◆ PROMPT
All the data that follows should be repeated exactly, without a single picture.

%%

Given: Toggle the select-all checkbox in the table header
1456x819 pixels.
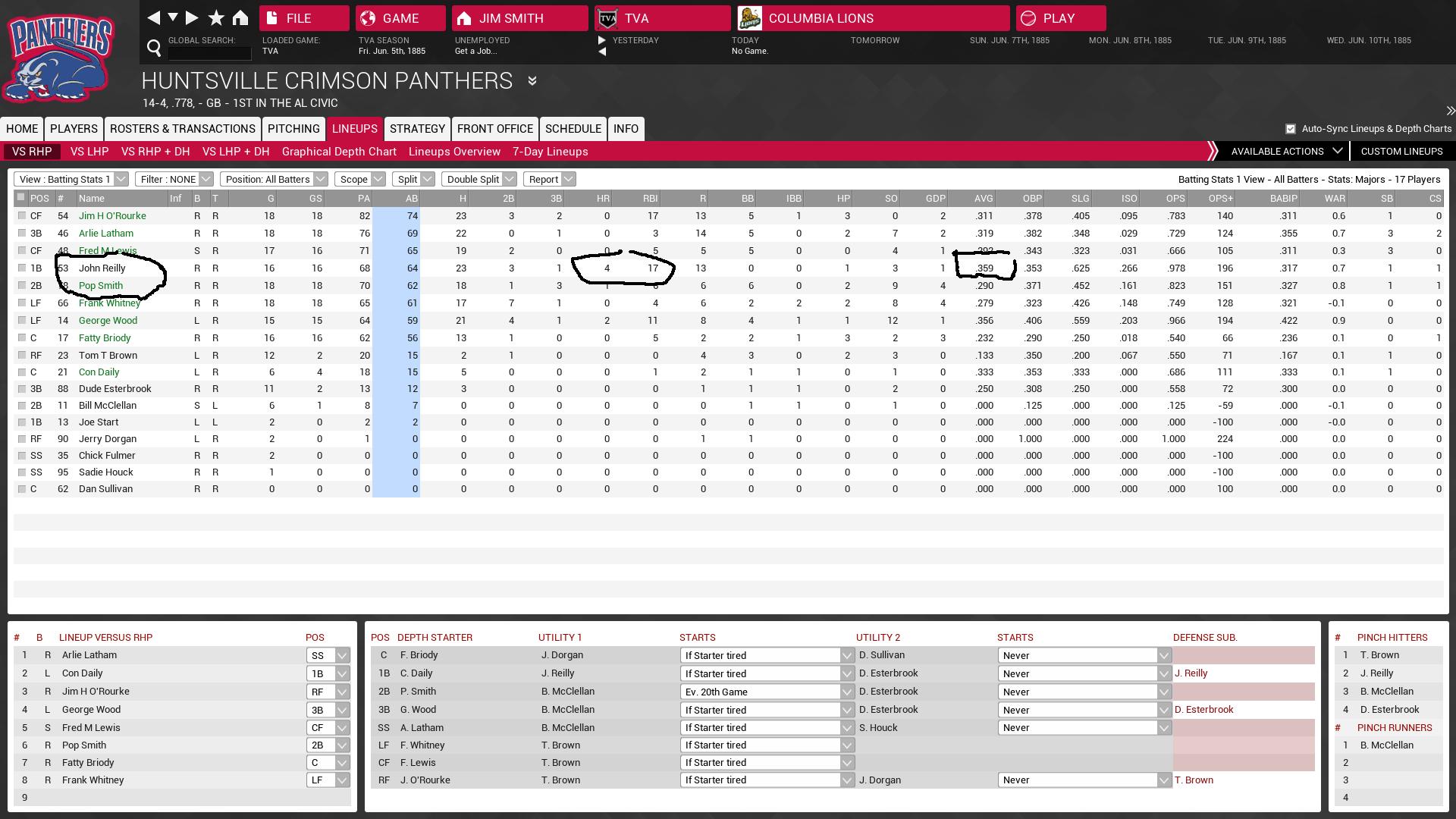Looking at the screenshot, I should point(21,197).

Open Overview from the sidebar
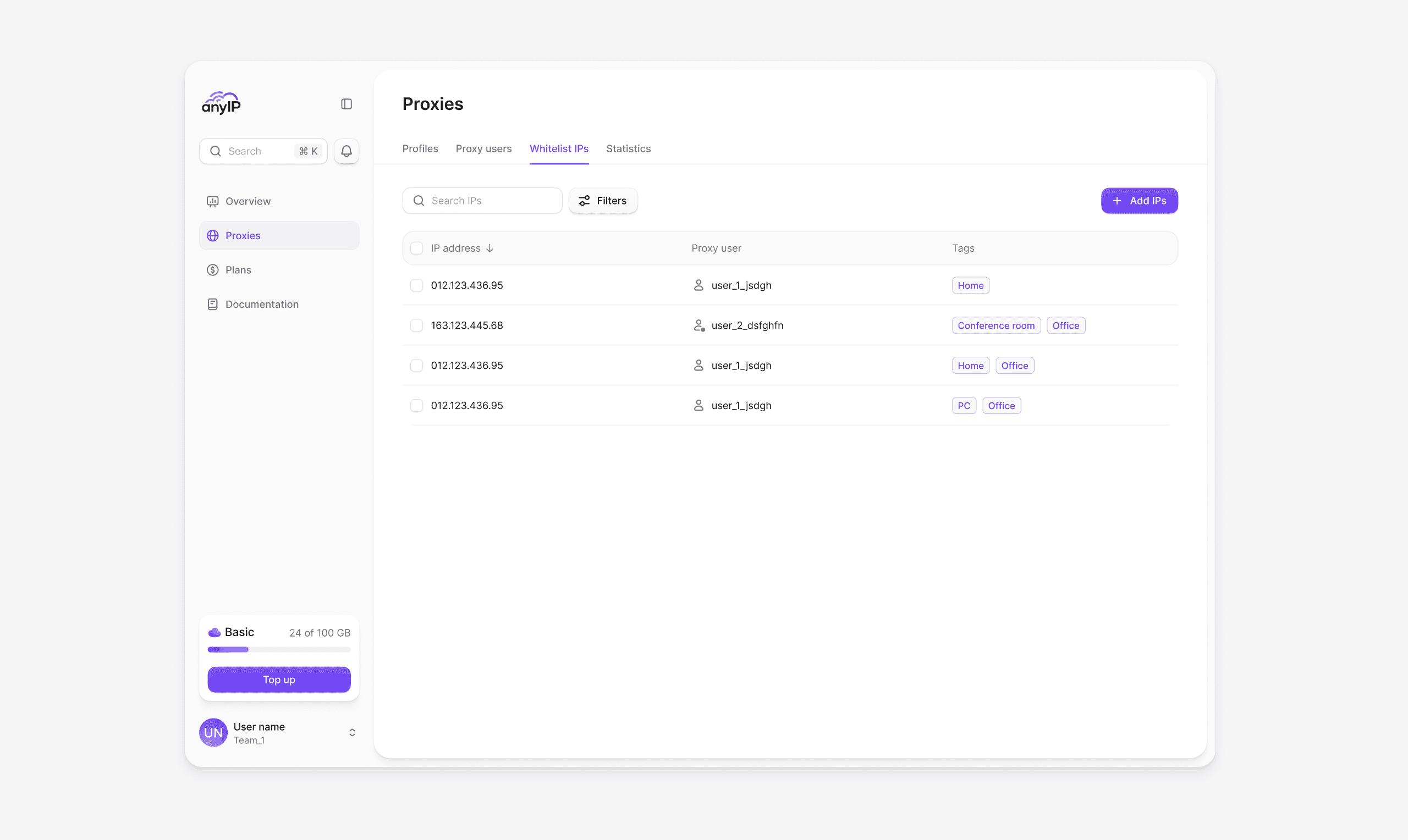(248, 202)
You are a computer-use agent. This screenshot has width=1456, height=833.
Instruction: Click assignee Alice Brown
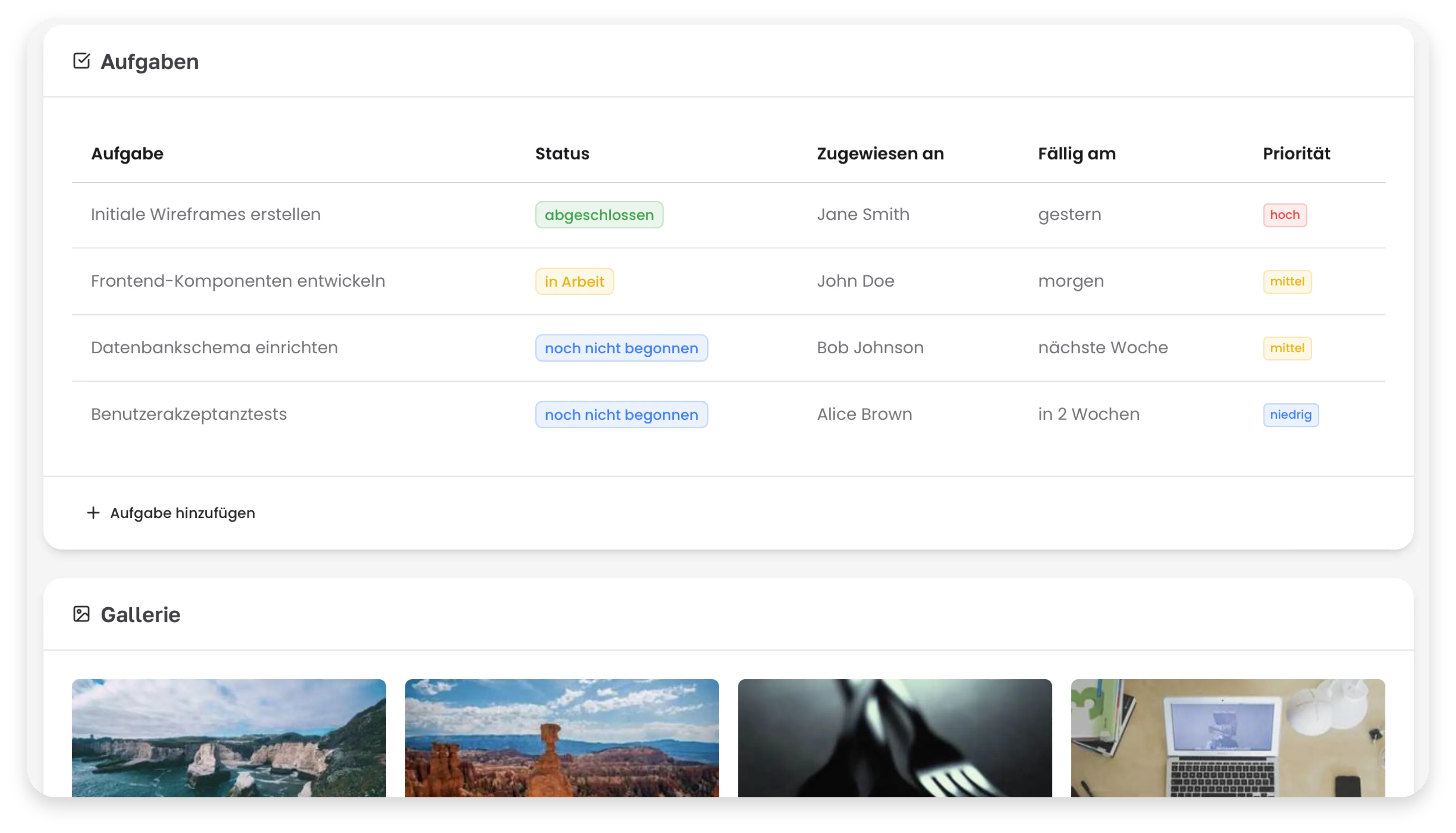[x=864, y=414]
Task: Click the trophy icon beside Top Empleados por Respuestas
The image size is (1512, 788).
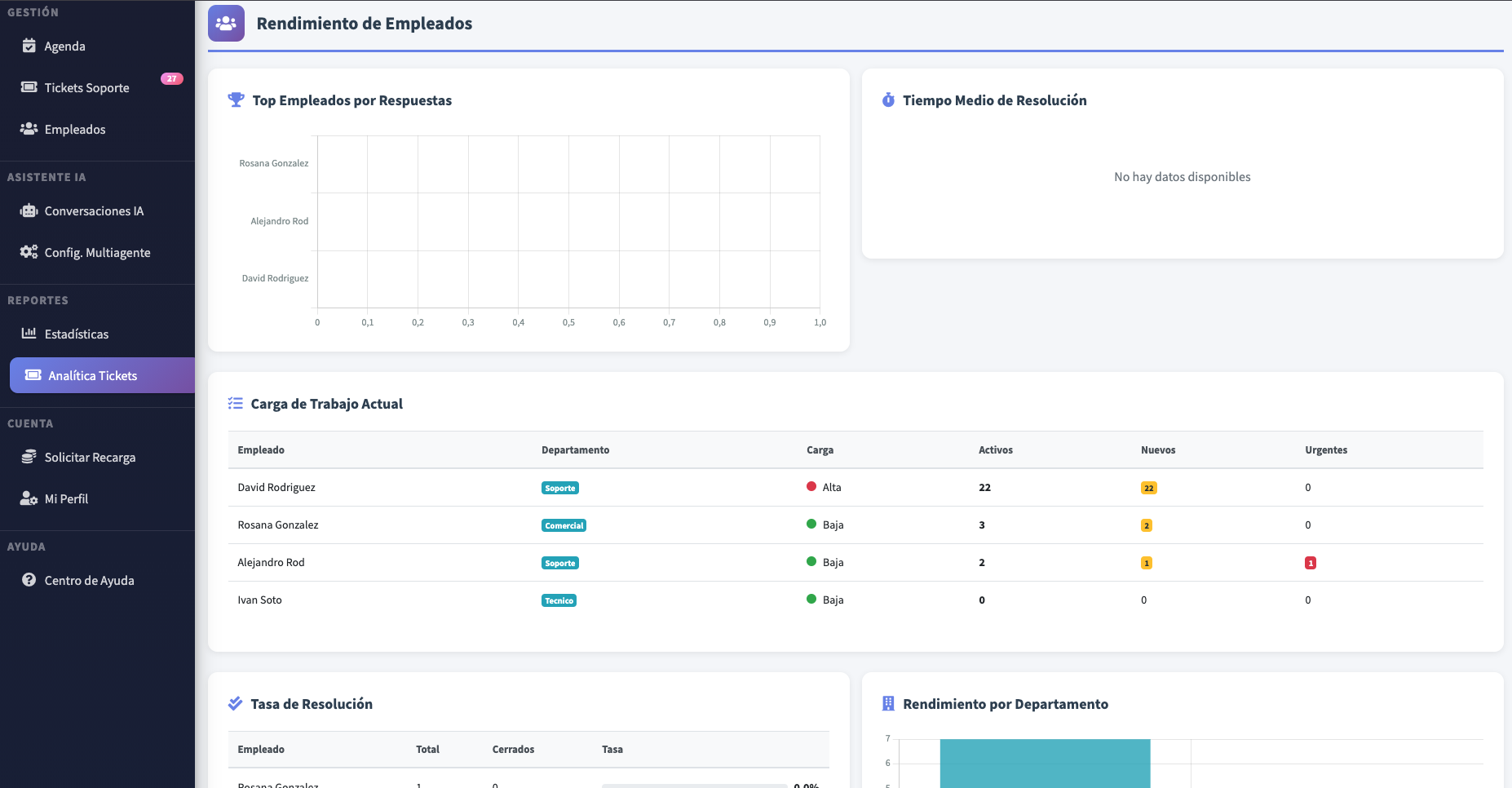Action: click(237, 100)
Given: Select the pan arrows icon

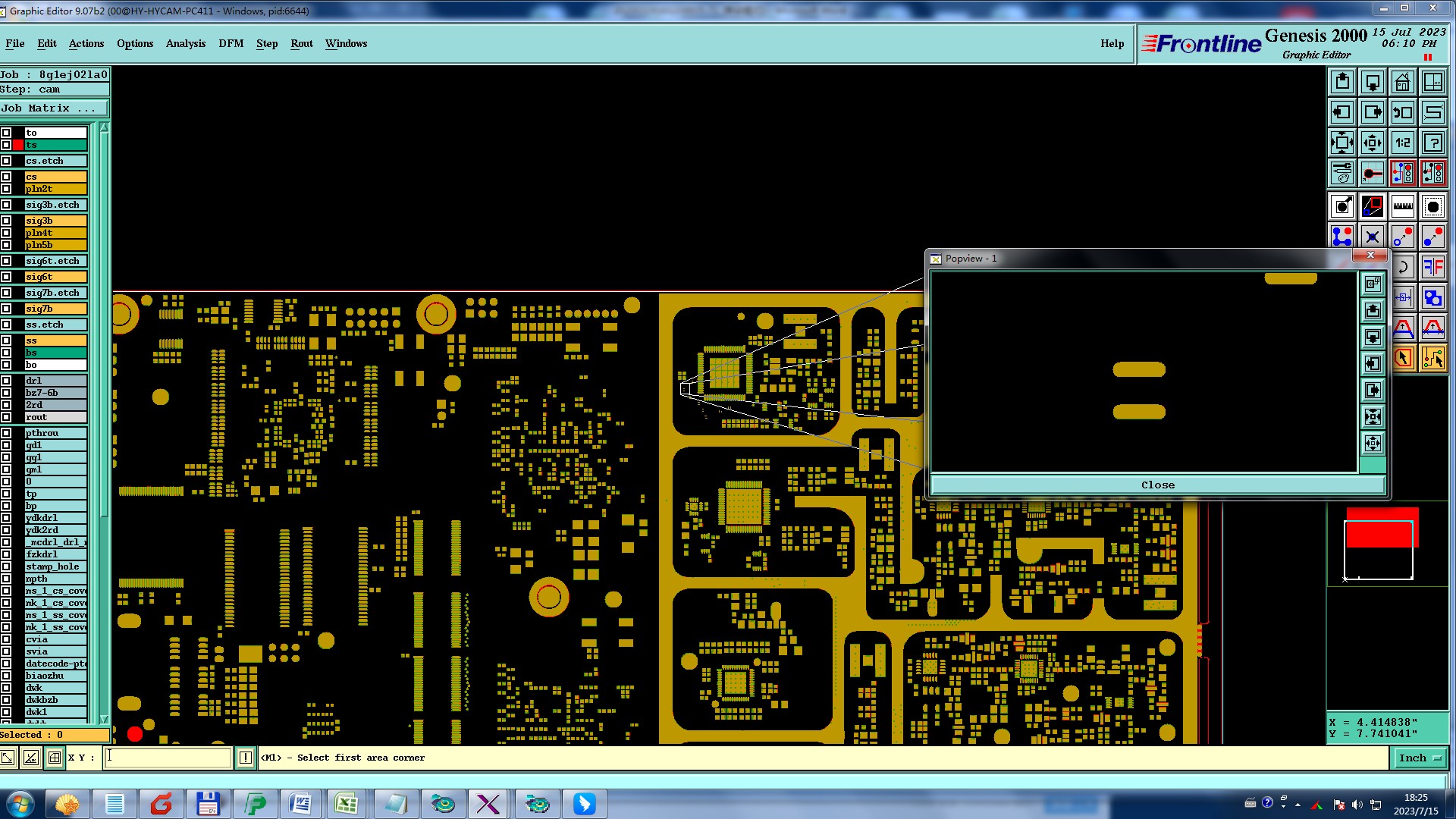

%%

◆ SOLUTION FOR THIS EXERCISE
Given: Toggle the select-all checkbox in the table header
1456x819 pixels.
Looking at the screenshot, I should point(21,197).

Open Overview from the sidebar
(248, 202)
You are a computer-use agent. This screenshot has width=1456, height=833.
Instruction: Click assignee Alice Brown
[x=864, y=414]
Task: Click the trophy icon beside Top Empleados por Respuestas
The image size is (1512, 788).
Action: click(237, 100)
Given: Select the pan arrows icon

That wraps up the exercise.